3. Use custom collection class with items state tracking. This collection could subscribe an OnSaveChanges event of DBContext class in which event handler delete from context items deleted before from collection.

First and second options (maybe third too, it depends from implementation) will suffer from necessity to synchronize DbContext which will be used to save changes inside parent entity. Entity which was mapped from DTO. Also first solution is less elegant because is mixing AutoMapper and DbContext. Those two should live separately.

In this article I will show second option since third, which is better I think will involve changing of entities classes and repositories. It's to much for one article.

First, we have to acquire instance of context class. In my application I have IoC container which have single-for-thread instance of this class.

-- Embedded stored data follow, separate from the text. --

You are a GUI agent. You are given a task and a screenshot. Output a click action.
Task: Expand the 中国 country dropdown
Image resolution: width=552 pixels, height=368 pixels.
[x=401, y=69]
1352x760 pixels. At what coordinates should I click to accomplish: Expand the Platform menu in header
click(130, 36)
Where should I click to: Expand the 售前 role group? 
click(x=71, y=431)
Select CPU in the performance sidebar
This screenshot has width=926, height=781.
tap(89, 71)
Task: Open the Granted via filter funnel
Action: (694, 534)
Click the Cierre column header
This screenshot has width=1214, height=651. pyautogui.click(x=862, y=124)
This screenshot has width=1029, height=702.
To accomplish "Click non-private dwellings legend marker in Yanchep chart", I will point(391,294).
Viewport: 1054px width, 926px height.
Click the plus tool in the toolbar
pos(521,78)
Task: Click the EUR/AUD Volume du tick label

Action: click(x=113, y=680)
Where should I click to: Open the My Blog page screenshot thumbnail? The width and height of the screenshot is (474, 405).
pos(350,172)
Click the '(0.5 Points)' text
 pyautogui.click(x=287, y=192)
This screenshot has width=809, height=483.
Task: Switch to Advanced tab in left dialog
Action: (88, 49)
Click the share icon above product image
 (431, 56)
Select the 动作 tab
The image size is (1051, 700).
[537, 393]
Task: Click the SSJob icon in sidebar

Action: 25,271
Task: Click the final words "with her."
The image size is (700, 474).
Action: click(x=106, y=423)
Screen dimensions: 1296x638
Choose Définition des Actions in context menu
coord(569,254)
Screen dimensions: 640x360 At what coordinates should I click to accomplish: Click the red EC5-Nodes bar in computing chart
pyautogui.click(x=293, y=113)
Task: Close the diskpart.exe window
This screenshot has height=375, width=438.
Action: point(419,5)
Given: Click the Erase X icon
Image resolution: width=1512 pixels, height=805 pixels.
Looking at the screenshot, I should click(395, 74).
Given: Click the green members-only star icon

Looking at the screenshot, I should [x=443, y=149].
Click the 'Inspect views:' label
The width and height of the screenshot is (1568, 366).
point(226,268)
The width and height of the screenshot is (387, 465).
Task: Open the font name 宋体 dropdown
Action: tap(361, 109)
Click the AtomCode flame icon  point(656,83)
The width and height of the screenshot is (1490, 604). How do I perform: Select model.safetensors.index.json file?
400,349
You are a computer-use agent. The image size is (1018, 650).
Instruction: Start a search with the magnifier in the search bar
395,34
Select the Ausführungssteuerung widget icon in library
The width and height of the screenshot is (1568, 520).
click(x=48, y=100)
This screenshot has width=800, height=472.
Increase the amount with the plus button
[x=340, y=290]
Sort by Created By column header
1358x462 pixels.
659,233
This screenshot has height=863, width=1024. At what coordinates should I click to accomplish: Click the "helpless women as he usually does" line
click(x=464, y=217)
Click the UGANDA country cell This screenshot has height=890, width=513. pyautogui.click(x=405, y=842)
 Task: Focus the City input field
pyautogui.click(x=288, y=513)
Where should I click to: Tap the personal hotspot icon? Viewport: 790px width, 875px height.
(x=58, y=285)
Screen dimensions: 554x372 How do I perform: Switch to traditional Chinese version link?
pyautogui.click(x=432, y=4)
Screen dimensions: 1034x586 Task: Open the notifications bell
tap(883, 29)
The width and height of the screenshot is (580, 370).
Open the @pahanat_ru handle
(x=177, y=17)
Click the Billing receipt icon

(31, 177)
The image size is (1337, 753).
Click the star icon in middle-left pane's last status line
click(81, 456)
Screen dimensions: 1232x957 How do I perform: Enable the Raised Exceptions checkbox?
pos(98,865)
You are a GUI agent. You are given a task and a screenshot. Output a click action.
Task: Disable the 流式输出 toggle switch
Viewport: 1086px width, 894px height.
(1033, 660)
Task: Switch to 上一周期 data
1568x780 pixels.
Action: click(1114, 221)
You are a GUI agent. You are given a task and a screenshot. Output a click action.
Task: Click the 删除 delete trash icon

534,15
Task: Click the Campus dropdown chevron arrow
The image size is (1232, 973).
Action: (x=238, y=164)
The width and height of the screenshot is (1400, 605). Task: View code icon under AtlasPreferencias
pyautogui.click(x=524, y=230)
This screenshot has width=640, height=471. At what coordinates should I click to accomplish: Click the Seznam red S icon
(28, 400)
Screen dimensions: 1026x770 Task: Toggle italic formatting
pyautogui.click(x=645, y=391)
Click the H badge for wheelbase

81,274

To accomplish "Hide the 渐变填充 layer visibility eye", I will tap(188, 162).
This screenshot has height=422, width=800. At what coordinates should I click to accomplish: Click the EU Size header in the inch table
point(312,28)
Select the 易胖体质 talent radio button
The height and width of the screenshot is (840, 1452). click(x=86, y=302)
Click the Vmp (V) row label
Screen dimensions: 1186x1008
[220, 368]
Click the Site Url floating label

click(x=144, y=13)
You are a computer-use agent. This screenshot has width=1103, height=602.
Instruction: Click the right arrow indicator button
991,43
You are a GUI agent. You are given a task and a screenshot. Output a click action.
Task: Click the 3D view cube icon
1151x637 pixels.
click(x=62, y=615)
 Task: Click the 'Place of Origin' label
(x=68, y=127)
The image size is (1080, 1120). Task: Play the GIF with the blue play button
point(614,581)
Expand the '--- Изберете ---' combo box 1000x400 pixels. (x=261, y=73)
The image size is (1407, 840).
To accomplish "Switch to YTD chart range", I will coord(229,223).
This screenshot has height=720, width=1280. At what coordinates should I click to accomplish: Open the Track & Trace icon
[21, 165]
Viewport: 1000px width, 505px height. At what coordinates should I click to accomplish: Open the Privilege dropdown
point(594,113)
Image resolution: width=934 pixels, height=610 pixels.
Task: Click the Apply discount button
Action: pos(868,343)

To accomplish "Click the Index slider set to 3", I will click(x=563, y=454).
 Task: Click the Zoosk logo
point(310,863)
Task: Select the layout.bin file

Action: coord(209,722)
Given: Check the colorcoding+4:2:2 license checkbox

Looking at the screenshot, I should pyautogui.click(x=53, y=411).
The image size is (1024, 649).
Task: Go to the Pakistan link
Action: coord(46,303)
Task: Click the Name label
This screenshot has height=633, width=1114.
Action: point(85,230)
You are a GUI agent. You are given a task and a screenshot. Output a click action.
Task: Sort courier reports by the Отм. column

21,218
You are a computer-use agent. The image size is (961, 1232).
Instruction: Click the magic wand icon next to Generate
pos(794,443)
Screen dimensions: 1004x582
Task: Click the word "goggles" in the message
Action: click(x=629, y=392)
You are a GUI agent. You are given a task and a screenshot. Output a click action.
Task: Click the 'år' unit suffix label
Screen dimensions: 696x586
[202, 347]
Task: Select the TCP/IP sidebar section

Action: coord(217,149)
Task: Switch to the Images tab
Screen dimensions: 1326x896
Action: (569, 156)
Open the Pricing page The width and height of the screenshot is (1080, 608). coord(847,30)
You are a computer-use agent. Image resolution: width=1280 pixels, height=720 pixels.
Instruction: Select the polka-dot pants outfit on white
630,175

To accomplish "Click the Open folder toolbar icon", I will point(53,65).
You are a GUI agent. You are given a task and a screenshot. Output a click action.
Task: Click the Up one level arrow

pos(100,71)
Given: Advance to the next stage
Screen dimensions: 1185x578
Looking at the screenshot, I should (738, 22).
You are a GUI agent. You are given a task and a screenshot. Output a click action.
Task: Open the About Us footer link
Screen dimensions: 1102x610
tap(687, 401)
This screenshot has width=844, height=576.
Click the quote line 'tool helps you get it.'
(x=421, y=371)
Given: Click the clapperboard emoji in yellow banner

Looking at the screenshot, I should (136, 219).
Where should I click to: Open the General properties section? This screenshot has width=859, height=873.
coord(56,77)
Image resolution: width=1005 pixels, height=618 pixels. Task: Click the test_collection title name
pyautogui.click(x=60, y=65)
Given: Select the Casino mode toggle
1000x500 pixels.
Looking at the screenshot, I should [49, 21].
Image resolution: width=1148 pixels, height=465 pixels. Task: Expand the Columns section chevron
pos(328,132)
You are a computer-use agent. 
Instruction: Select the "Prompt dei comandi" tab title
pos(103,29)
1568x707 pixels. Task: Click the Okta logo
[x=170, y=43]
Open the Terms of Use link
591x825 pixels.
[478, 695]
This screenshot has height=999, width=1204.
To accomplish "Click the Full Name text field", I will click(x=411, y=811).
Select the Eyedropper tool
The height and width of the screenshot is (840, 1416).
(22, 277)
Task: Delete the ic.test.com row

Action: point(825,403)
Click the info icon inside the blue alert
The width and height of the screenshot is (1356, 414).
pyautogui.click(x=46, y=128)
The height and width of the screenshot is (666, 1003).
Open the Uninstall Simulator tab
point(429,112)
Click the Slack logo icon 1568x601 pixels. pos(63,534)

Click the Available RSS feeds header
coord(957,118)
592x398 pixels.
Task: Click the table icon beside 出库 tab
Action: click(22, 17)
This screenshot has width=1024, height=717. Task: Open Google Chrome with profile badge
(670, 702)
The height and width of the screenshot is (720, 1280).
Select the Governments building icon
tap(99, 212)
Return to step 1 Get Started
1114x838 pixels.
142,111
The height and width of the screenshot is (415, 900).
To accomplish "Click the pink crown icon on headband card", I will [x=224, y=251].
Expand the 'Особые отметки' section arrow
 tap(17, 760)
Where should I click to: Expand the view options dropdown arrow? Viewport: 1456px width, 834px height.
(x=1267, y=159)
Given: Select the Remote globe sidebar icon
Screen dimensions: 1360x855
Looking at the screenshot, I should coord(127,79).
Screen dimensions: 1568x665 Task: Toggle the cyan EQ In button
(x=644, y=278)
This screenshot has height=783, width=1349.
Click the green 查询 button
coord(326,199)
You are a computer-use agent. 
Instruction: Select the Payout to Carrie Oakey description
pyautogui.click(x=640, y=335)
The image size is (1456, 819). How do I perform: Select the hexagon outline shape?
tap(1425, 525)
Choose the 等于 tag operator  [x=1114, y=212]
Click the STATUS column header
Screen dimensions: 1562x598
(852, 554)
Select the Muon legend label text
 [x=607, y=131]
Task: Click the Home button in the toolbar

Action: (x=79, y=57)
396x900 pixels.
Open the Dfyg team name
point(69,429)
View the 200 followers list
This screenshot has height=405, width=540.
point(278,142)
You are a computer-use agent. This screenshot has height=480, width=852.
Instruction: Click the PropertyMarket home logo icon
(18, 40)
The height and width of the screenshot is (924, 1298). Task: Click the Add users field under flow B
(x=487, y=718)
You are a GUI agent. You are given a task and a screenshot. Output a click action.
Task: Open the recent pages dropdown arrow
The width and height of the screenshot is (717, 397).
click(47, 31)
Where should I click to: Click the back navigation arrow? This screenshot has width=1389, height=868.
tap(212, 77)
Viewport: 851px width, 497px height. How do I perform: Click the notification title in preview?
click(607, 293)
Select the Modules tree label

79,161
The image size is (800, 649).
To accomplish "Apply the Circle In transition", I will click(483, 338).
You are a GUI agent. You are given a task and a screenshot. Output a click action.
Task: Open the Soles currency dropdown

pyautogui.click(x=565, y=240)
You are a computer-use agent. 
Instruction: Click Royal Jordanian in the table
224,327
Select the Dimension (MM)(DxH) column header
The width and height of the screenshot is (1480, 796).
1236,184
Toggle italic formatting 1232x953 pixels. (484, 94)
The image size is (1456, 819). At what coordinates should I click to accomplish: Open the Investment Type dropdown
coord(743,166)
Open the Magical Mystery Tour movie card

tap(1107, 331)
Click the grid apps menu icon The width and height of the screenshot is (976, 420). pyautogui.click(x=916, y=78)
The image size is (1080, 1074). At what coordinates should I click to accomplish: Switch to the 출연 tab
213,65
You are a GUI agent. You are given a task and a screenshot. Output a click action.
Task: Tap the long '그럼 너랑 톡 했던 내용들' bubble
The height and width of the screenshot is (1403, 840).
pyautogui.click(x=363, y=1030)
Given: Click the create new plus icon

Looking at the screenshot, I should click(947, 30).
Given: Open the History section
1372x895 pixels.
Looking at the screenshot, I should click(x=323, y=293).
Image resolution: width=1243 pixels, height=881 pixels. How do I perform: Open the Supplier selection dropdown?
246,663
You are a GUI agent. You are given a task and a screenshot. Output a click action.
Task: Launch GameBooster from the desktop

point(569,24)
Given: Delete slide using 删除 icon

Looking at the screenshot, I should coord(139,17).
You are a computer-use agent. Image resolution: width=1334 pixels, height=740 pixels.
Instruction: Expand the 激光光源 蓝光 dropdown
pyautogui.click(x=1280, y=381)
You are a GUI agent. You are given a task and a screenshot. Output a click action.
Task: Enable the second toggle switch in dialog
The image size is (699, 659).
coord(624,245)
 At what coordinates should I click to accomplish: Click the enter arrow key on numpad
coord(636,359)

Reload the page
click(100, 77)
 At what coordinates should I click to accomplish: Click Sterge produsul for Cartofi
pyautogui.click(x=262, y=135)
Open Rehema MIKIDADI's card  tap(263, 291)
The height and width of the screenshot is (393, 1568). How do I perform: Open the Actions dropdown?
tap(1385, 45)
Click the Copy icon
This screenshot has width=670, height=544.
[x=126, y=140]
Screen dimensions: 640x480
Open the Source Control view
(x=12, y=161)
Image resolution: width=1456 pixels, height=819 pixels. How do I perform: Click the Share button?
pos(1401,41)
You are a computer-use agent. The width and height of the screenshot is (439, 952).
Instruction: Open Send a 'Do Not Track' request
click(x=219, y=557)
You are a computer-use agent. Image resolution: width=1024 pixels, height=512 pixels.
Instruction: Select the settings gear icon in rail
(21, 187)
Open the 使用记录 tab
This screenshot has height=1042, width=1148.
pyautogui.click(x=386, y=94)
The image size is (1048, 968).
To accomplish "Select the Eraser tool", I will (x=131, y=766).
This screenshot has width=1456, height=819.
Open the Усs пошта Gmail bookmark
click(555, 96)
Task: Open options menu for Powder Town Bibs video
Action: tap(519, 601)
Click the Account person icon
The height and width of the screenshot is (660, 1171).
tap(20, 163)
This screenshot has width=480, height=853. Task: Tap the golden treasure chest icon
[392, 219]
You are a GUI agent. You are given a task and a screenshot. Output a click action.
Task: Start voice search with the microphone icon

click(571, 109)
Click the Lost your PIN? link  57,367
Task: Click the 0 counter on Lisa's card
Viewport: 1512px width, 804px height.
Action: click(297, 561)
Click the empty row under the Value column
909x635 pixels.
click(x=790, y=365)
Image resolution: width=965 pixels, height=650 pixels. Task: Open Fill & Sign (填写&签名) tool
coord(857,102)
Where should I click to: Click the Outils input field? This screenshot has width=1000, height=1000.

This makes sure of synchronization of Context which loaded parent entity, deletes child entities and will save changes to parent entity.

At the beginning of the method Resolve we will add code that will return current instance of Context class (example with using Microsoft Patterns & Practices IServiceLocator implementation):

var context = ServiceLocator.GetInstance<DbContext>();

With this instance we can delete items from context:

if (!sourceIds.Contains(item.Id))
{
    destinationCollection.Remove(item);
    ((IObjectContextAdapter)context).ObjectContext.DeleteObject(item);
}

After that ObjectContextManager private property _entriesWithConceptualNulls, will have 0 items, which is good because any item in this collection will cause EF to throw critical error.

With breakpoint set after line with DeleteObject method call, you can see this collection with expression:

(context.Database._internalContext).ObjectContext.ObjectStateManager._entriesWithConceptualNulls

as like in the image:

 

This is whole body of Resolve method:

public ResolutionResult Resolve(ResolutionResult source)
{
        var context = ServiceLocator.GetInstance<DbContext>();
        //get source collection
        var sourceCollection = ((TSourceParent)source.Value).GetPropertyValue(sourceMember);
        //if we are mapping to existing collection of entities...
        if (source.Context.DestinationValue != null)
        {
            var destinationCollection = (ICollection)
                //get entities collection parent
                source.Context.DestinationValue
                //get entities collection by member name defined in mapping profile
                .GetPropertyValue(source.Context.MemberName);
            //delete entities that are not in source collection
            var sourceIds = sourceCollection.Select(i => i.Id).ToList();
            foreach (var item in destinationCollection.ToList())
            {
                if (!sourceIds.Contains(item.Id))
                {
                    destinationCollection.Remove(item);
                    ((IObjectContextAdapter)context).ObjectContext.DeleteObject(item);
                }
            }
            //map entities that are in source collection
            foreach (var sourceItem in sourceCollection)
            {
                //if item is in destination collection...
                var originalItem = destinationCollection.Where(o => o.Id == sourceItem.Id).SingleOrDefault();
                if (originalItem != null)
                {
                    //...map to existing item
                    sourceItem.MapTo(originalItem);
                }
                else
                {
                    //...or create new entity in collection
                    destinationCollection.Add(sourceItem.MapTo());
                }
            }
            return source.New(destinationCollection, source.Context.DestinationType);
        }
        //we are mapping to new collection of entities...
        else
        {
            //...then just create new collection
            var value = new HashSet();
            //...and map every item from source collection
            foreach (var item in sourceCollection)
            {
                //map item
                value.Add(item.MapTo());
            }
            //create new result mapping context
            source = source.New(value, source.Context.DestinationType);
        }
        return source;
    }
}

From now on after mapping from DTO to entity with automapper and saving mapped entity to database should work just fine.